Давно уже сидела она, почти не шевелясь, в увитой виноградом беседке. Слуги звали ее, но Юнона их не слышала – а если и слышала, не отвечала.
Три дня бывший любовник Юноны, Мордлюк, прятался на чердаке ее дома. Тень человека, которую привел он с собой, омыли и уложили в постель, но она умерла в миг, когда голова ее коснулась снежно-белой подушки.
Официальных похорон не было, зато было множество вопросов, на которые пришлось отвечать. Прекрасный дом Юноны наводнили чиновники, включая и Акрлиста, полицейского детектива. «Где Титус? – спрашивал он. – Где Мордлюк?» И Юнона час за часом покачивала головой.
Теперь она неподвижно сидела в беседке, ощущая тупую боль в груди. Она видела себя юной девушкой. Вспоминала дни, наполненные любовью. Дни, когда ее жаждали юноши, когда они рисковали ради нее своими торопливыми жизнями: раскачивались, соревнуясь друг с другом, на верхних ветвях высоких кедров, росших в темной роще вблизи ее дома, переплывали взбешенный залив, когда над ним полыхали молнии. Вспоминала Юнона и тех, кто не был молод, но чьи ум и обходительность чаровали ее… сорокалетних джентльменов, таивших свою любовь от толпы, оберегавших ее, как рану или ушиб, но лишь затем, чтобы та с еще большей силой прорывалась из тьмы на свет.

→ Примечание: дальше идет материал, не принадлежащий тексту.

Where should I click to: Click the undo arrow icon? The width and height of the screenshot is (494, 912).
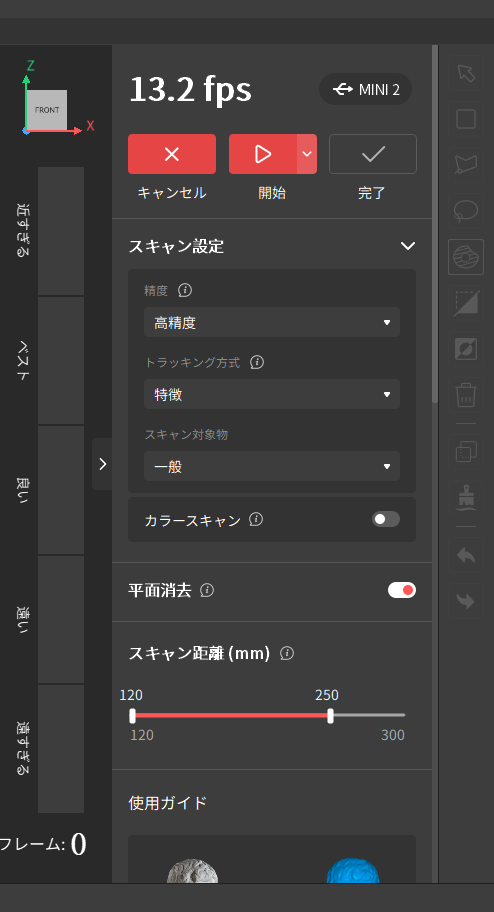[466, 555]
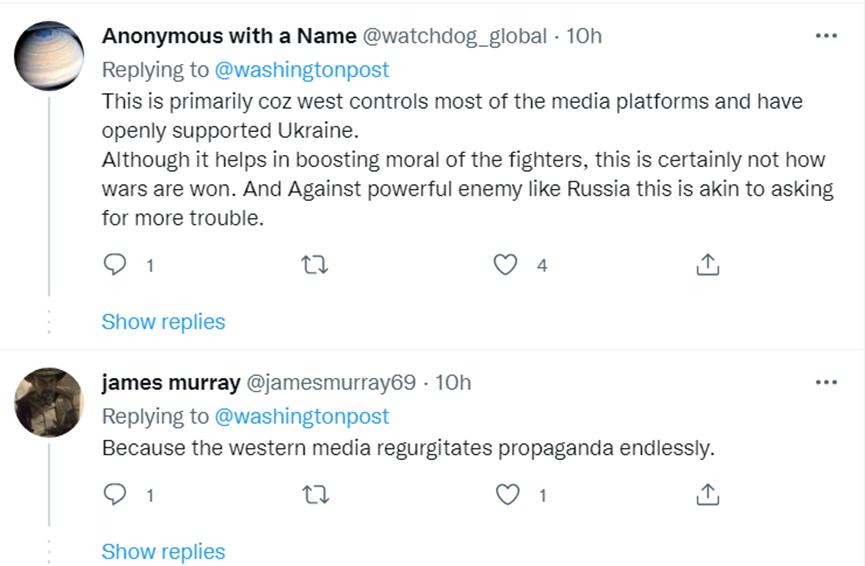Screen dimensions: 865x566
Task: Click the james murray display name
Action: (x=171, y=382)
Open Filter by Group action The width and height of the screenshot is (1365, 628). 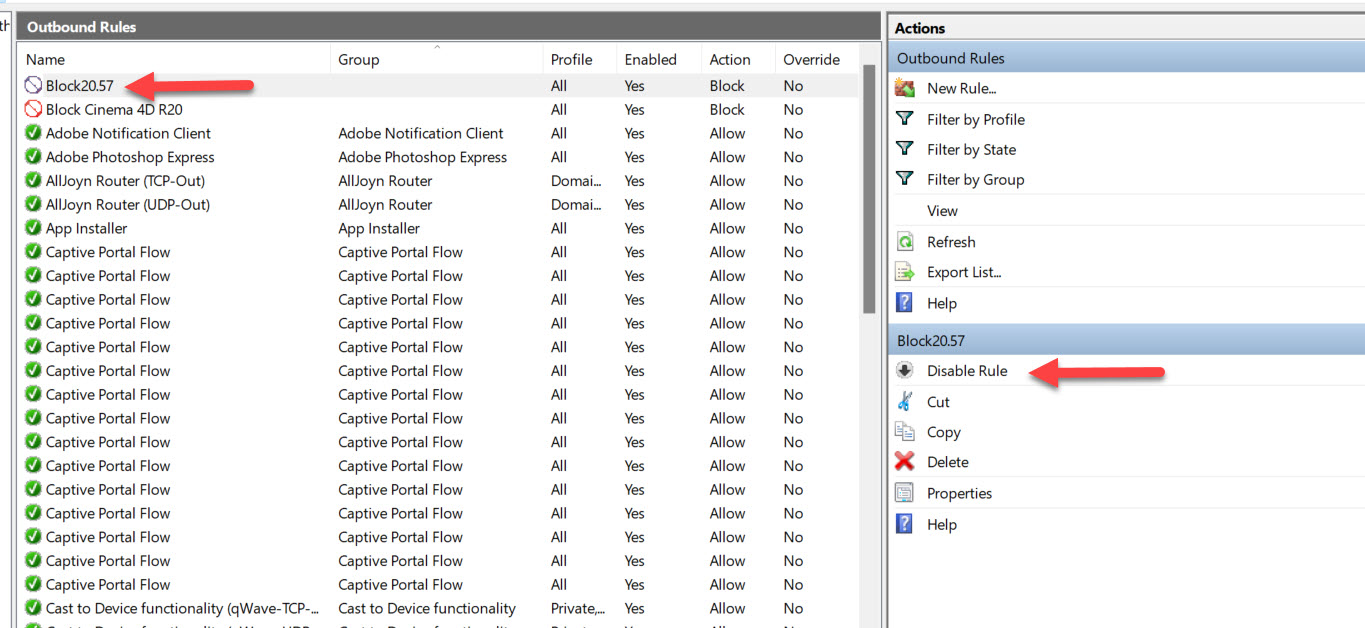[975, 180]
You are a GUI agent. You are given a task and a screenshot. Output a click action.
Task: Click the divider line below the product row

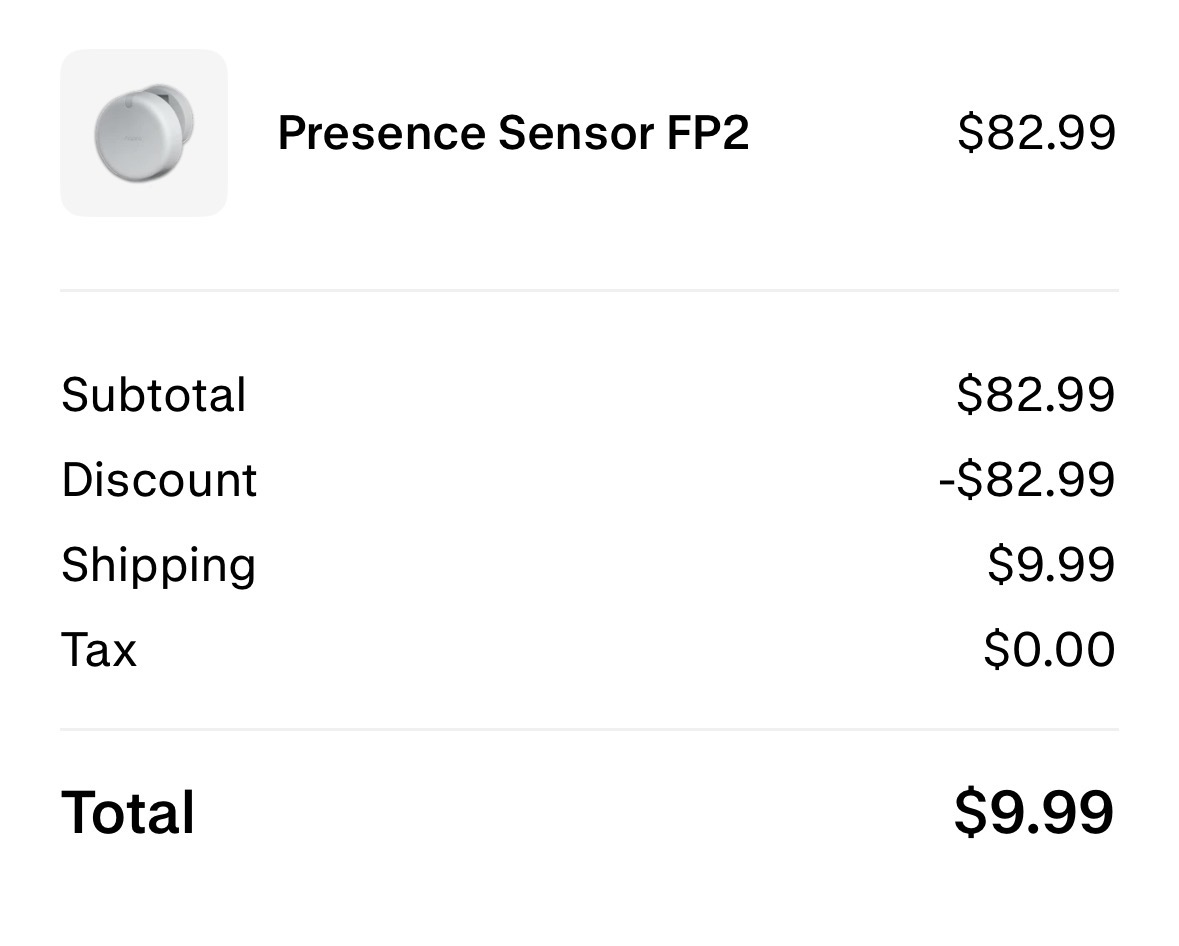click(x=589, y=291)
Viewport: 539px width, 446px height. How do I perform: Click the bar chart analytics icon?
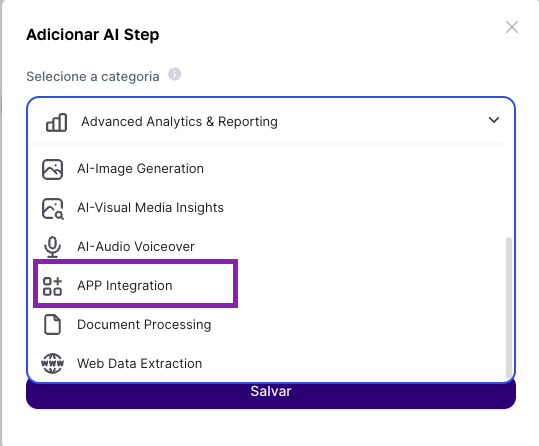tap(56, 122)
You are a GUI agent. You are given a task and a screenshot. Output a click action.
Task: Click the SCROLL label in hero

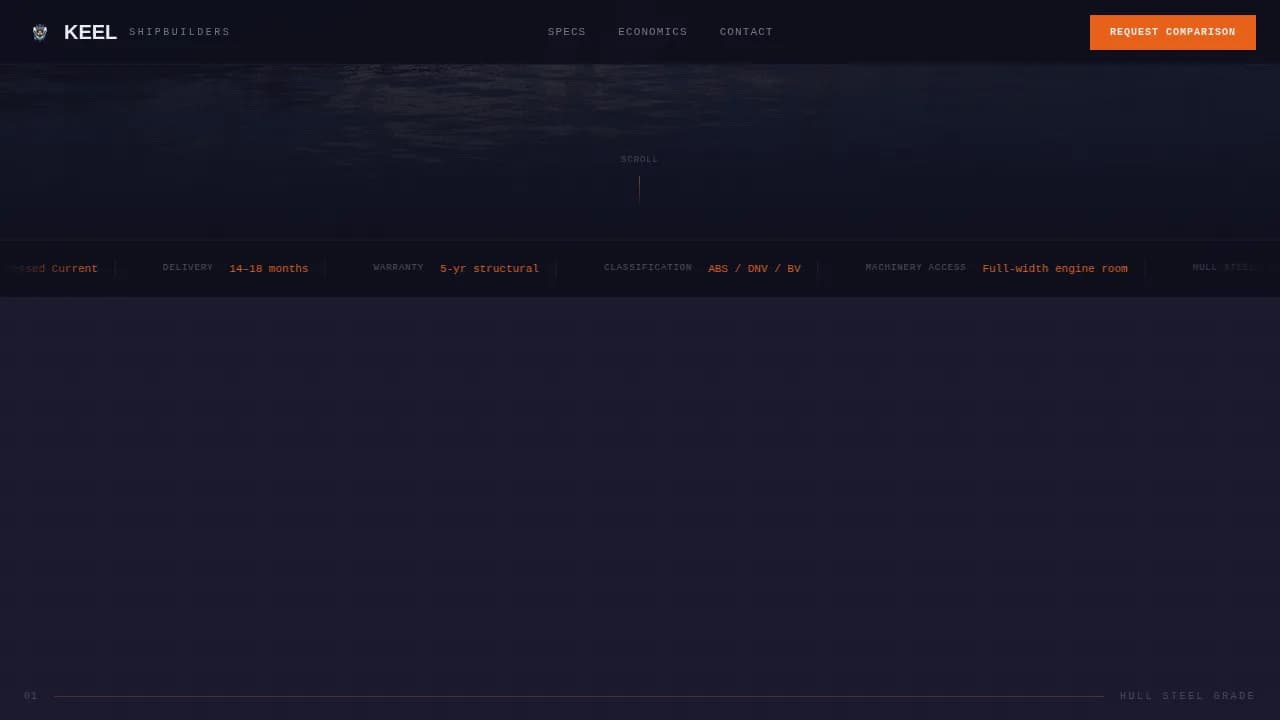[x=639, y=159]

И людей пожилых, для которых она была недостижима – обманчивая надежда, блуждающий огонек, пробуждавший в них жажду жизни, а то и нечто более редкостное: хаос поэзии, способность снова упиваться ароматами розы.
Перед ней простирался за листьями винограда полоненный маргаритками склон, полого сходивший к живой изгороди из самшитов, подрезанных так, что получились фигурки павлинов, гордо красовавшиеся против неба. По самому же небу, к которому Юнона по временам обращала взор, тянулись легкие облачка.
Опутанная лозою беседка была любимым местом Юноны: множество раз находила она здесь уединение. Но нынешний день отличался от всех других, ибо Юнону, хоть она еще того и не сознавала, уже томило смутное чувство, что ее заточили в сплетении этих ветвей.
Осознать его Юнона так и не успела, поскольку ее тело, не спросившись разума, поднялось и покинуло беседку, как корабль покидает гавань.
Вот она перешла склон маргариток; вот оставила позади фигурную изгородь, вот углубилась в пастбище, над которым на миг повисали, чтобы тут же стремглав унестись, стрекозы.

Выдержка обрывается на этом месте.